В фургоне ехали только женщины, мужчины следовали пешком,
чтобы не обременять злополучного конягу, а идти с ним вровень и
даже опережать его было нетрудно. Каждый шел сам по себе,
покрепче завернувшись в плащ и храня упорное молчание, потому
что темы для беседы у всех были не очень-то отрадные.
Сигоньяк совсем было впал в уныние и почти раскаивался в
том, что покинул обветшалое жилище предков, где, правда,
рисковал умереть с голоду под своим полуистертым гербом среди
безмолвия и безлюдия, зато не подвергался бы, шатаясь по
большим дорогам, всем случайностям жизни бродячих актеров.
Он вспоминал о преданном слуге Пьере, о Баярде, о Миро и
Вельзевуле - верных товарищах своего тоскливого прозябания.
Сердце у него невольно сжималось, и от груди к горлу подкатывал
комок, который обычно разрешается слезами; однако стоило барону
бросить взгляд на Изабеллу, которая сидела спереди, кутаясь в
мантилью, и он вновь обретал мужество. Девушка улыбалась ему;
казалось, все эти беды не очень печалят ее. Что значат телесные
страдания и тяготы, если душа ее исполнена блаженства!

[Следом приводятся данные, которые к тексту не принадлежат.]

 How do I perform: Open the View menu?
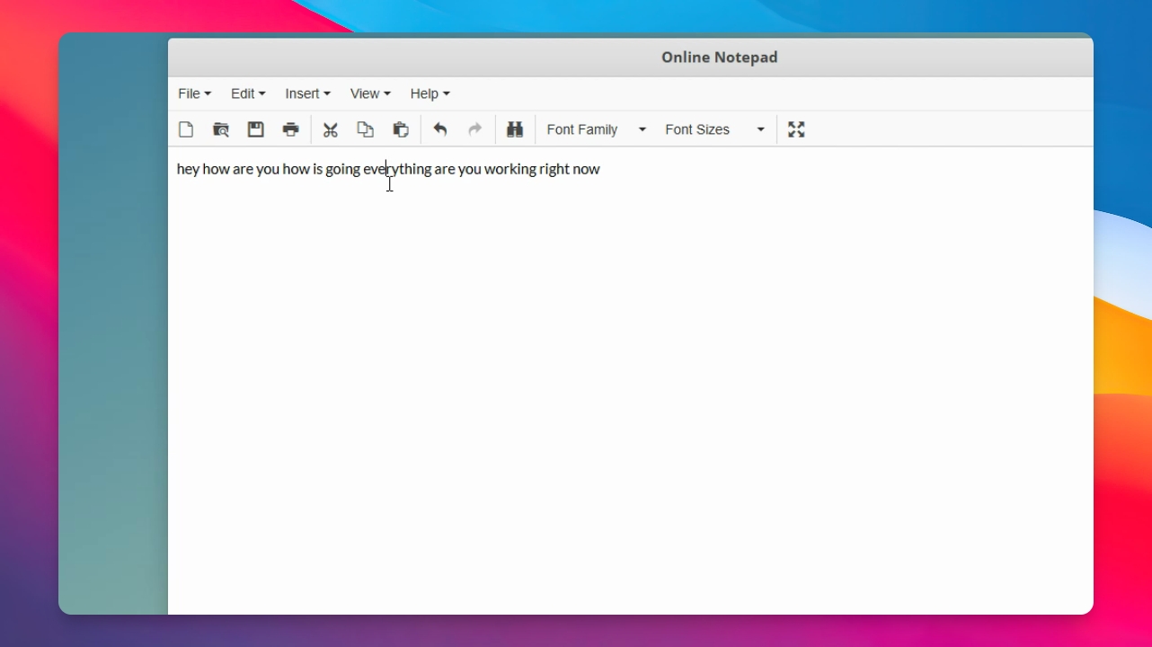370,93
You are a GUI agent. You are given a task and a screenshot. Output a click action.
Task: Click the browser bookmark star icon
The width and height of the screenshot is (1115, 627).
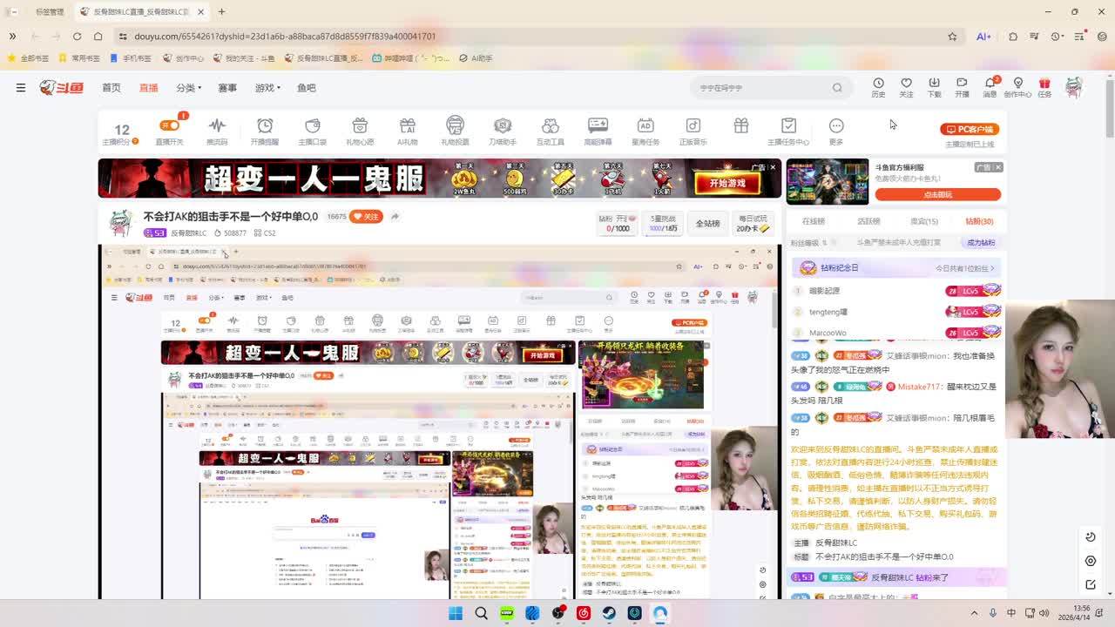click(952, 37)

Окружающий пейзаж никак не мог рассеять грустное
расположение духа. На переднем плане корчились в конвульсиях
скелеты истерзанных ветрами, обезглавленных, искривленных
старых вязов, чьи черные сучья и ветви раскинули свой
прихотливый узор по изжелта-серому небу с низко нависшими,
чреватыми снегом тучами, сквозь которые пробивался скудный и
тусклый свет; на втором плане простирались невозделанные поля,
окаймленные по краю горизонта голыми холмами или ржавыми
полосками леса. Изредка над лачугой, что, словно меловое пятно,
виднелась из-за прутьев изгороди, вился столбик дыма. Канавы
бороздили землю длинными шрамами. Весной эта долина, одетая
зеленью, могла показаться привлекательной. Но под серыми
покровами зимы она являла взору однообразный, убогий и грустный
вид. Время от времени возникала фигура изможденного крестьянина
в лохмотьях или старушки, согнувшейся под вязанкою хвороста,
что отнюдь не оживляло ландшафт, а лишь подчеркивало его
безлюдие. Казалось, единственными обитателями этого края были
сороки. Они прыгали по темной земле, подняв хвост торчком
наподобие сложенного веера, оживленно стрекотали при виде
фургона, словно обменивались впечатлениями от комедиантах, и
откалывали перед ними уморительные коленца. Бессердечные птицы,
им дела не было до людских страданий!
Пронзительный северный ветер прибивал к плечам актеров
тонкую ткань плащей и ледяными пальцами хлестал их по лицу.